To reduce health disparities for minority populations, strategies for improving communication as well as cross-cultural communication skills among health care professionals should be more fully explored. From the clinicians’ perspective, developing this type of communication sheet can help empower clinicians in all three elements of cultural competency, including knowledge, attitudes, and skills. The JECS, for example, helped health care professionals better understand patient context (knowledge), respect cultural differences (attitudes), and achieve better cross-cultural communication (skills). To improve cross-cultural communication, this communication sheet can play a supplemental role of being used as a training material in variety of activities such as lectures, workshop, mentoring, and supervision. This type of communication sheet can contribute to the ongoing learning process of cross-cultural communication, at both the individual and organizational level.

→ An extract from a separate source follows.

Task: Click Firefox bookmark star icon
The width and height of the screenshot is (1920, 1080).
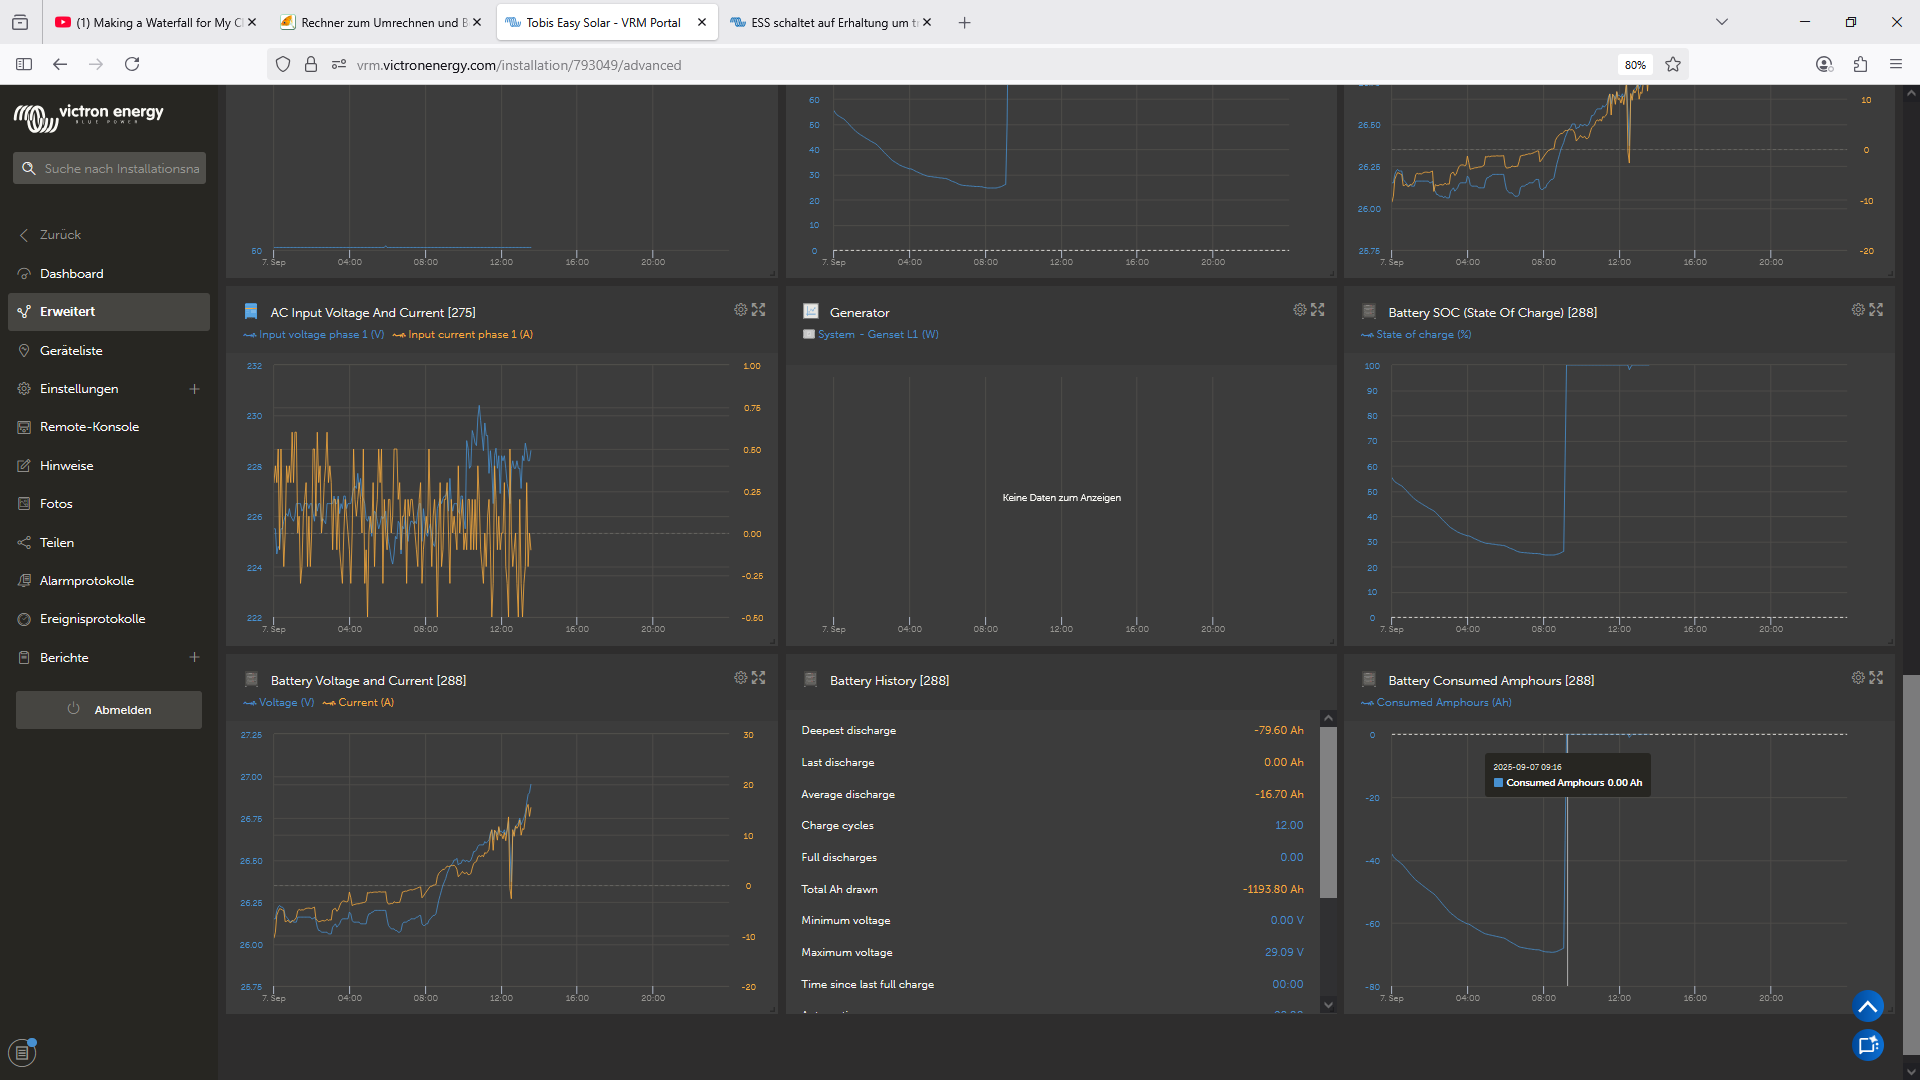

This study includes several limitations. First, Japanese patients might have rated the JECS more highly since they were aware that two Japanese-speaking physicians would review their ratings later (social acceptability bias). Additionally, the JECS was not used for telemedicine visits, and due to the COVID-19 infection pandemic, many patient visits after April 2020 were via telemedicine. Also, the survey results of this assessment were not triangulated with in-depth interviews with patients or clinic staff because of resource constraints. We conducted only brief interviews with clinic staff at the inception of this project, for assessment of a pilot use, and at the end of post-implementation period instead of in-depth interviews. Lastly, English proficiency level was measured by self-evaluation, which may not accurately represent participants’ actual language proficiency level.

Conclusions

This study found that the JECS was useful for most Japanese patients, especially those with limited English proficiency. Participants with self-reported limited English proficiency were significantly more likely to find the JECS useful than participants with higher levels of English proficiency. Developing a communication sheet to address linguistic and cultural barriers can help patients and clinic staff communicate with each other, which can create more equitable clinical environments for providing care to minority populations. Improved communication can advance the quality and safety of patient care at the individual and institutional level. Additionally, clinicians can improve their cross-cultural communication skills by assessing their own knowledge, attitudes, and skills in the process of developing a communication sheet. Further research on how to address barriers to health care related to languages and cultures should be explored.